Stiamo dalla parte dei bambini...

Perché i bambini sono il nostro futuro!

Ma che futuro può esserci per un mondo dove, oggi, 400 milioni di bambini vivono in condizioni di estrema povertà, altri 400 milioni subiscono discriminazioni a causa della loro etnia o religione, 150 milioni sono disabili e per questo maggiormente soggetti a maltrattamenti? E ancora, 58 milioni di ragazzini sotto i 13 anni non vanno a scuola e 6 milioni di bimbi sotto i 5 anni muoiono a causa di malattie, che sarebbero facilmente curabili e prevenibili?
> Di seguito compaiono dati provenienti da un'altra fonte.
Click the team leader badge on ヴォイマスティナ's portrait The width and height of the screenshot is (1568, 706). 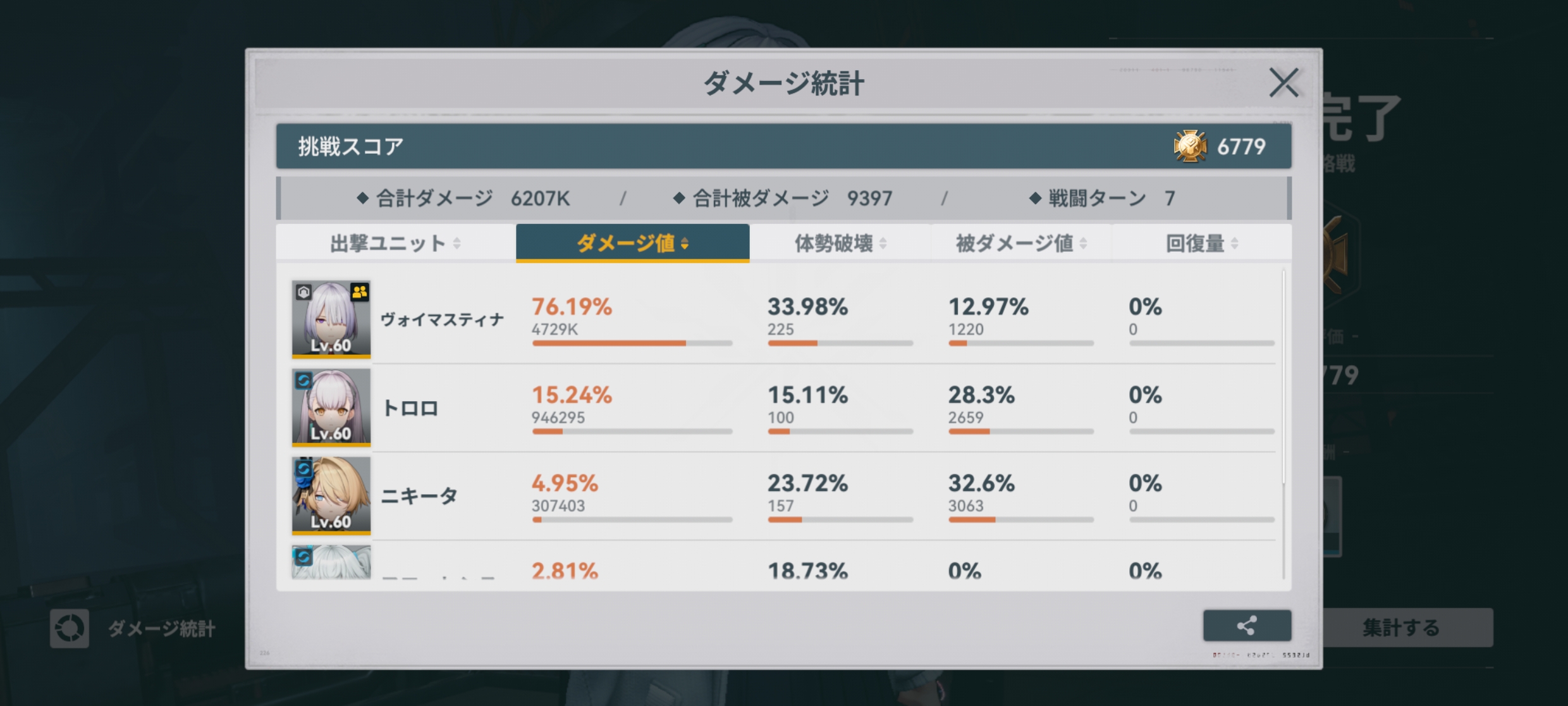360,292
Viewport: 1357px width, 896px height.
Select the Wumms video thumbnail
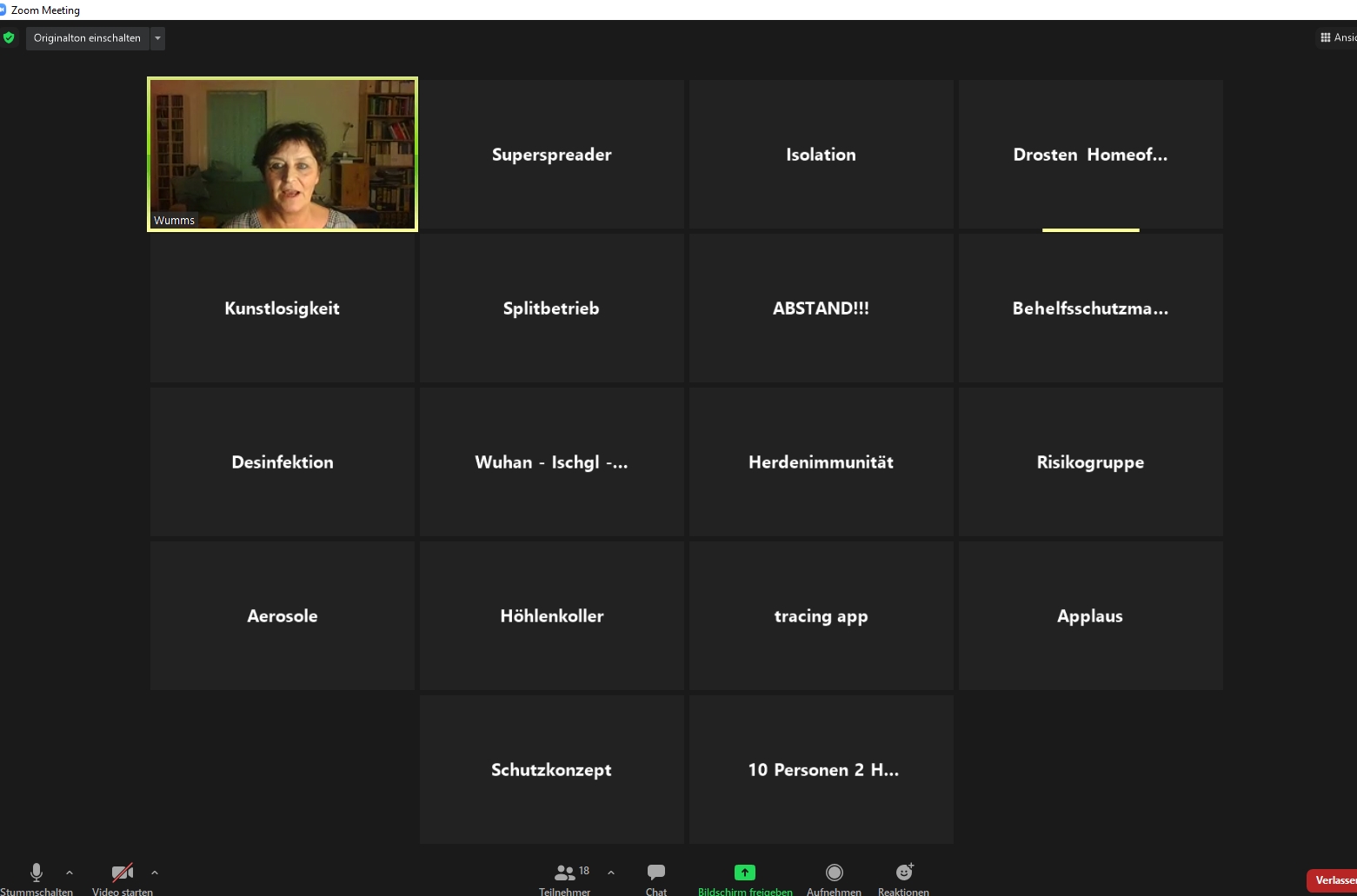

Senza dimenticare, naturalmente, i piccoli rifugiati: 145 milioni di bambini che hanno dovuto lasciare le loro case a causa dei conflitti che travagliano i loro Paesi d'origine e che sono in continuo aumento, mentre parte dell’Europa chiude loro le porte?

Ci sentiamo perciò chiamati personalmente e come famiglie a lasciarci interrogare fortemente da questi fatti e, nel nostro piccolo, ci impegniamo con ogni mezzo a nostra disposizione perché cresca e si sviluppi sempre di più, nel nostro ambiente, una sensibilità nuova nei confronti dell’infanzia e di quanti vivono gravi disagi.

Questo progetto investe tutte le scelte quotidiane e ha come obiettivo finale il cambiamento dello stile di vita, che deve diventare più sobrio, essenziale e più solidale, in linea con quanto afferma Papa Francesco che invita ad uscire dalla ”globalizzazione dell’indifferenza”.